- [Saved entries]:
------------------------------------------------
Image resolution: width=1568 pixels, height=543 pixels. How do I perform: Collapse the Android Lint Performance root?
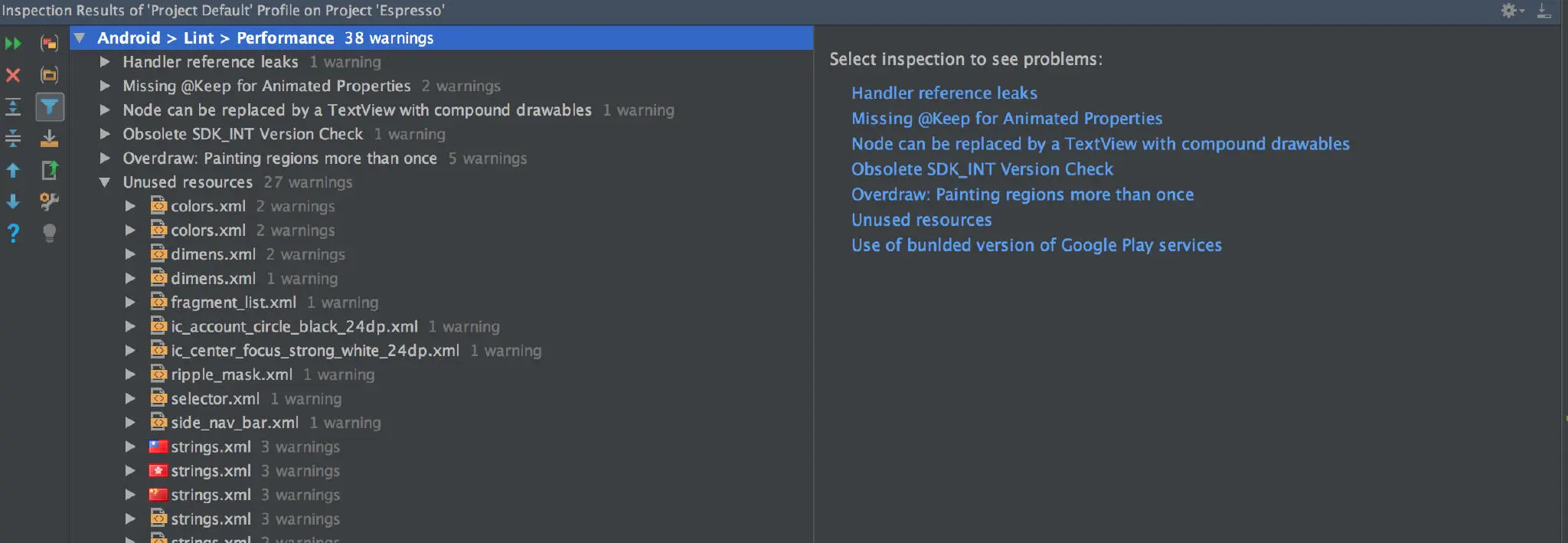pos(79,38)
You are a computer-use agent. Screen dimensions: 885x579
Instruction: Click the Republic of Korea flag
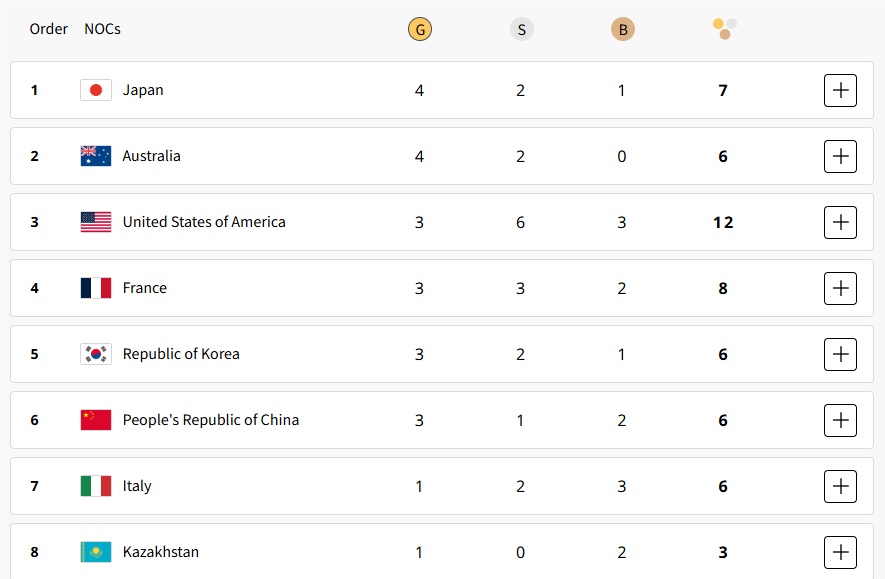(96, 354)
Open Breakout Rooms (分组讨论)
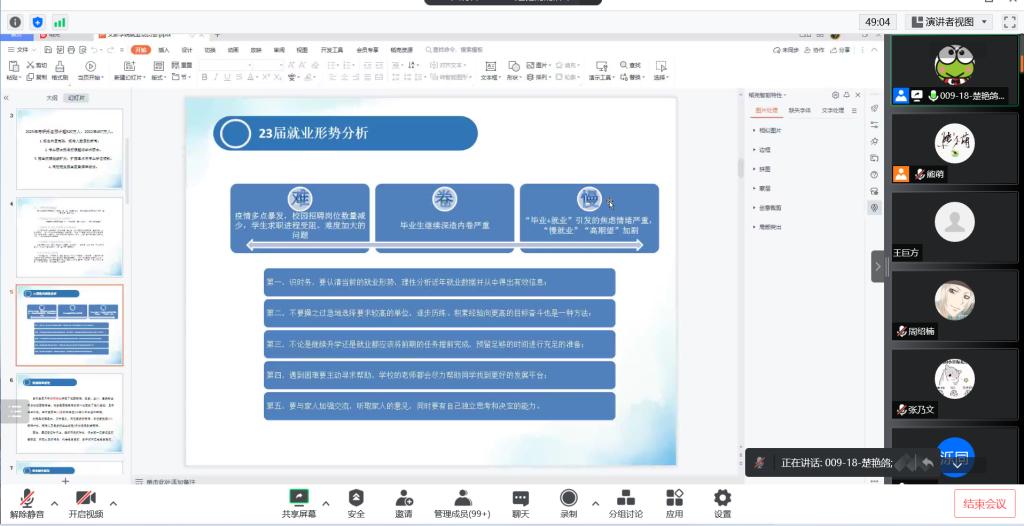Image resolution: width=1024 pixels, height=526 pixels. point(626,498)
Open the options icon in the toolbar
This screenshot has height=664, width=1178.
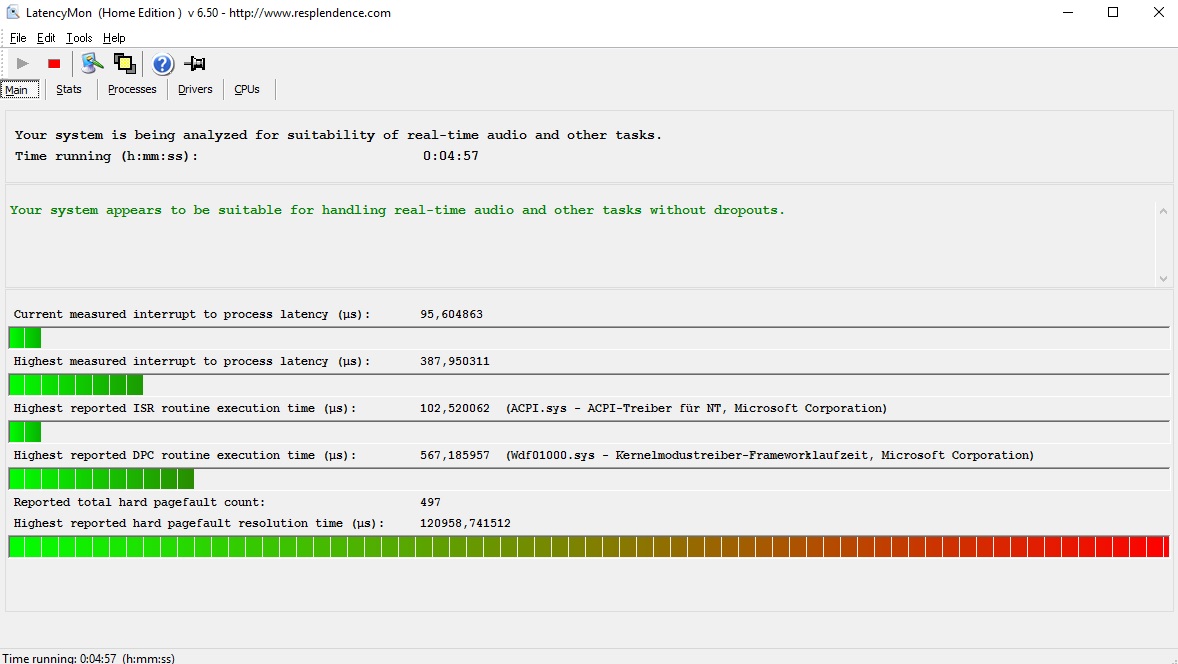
------------------------------------------------
- [ASSIGNED TASK]:
Output each line of the records exactly. Any picture is skipped.

- [SOLUTION]:
Image resolution: width=1568 pixels, height=543 pixels. How do I perform: Collapse the Android Lint Performance root?
pos(79,38)
You are a computer-use agent. Screen dimensions: 885x579
Instruction: Click the Republic of Korea flag
(96, 354)
Open Breakout Rooms (分组讨论)
Image resolution: width=1024 pixels, height=526 pixels. point(626,498)
Open the options icon in the toolbar
This screenshot has height=664, width=1178.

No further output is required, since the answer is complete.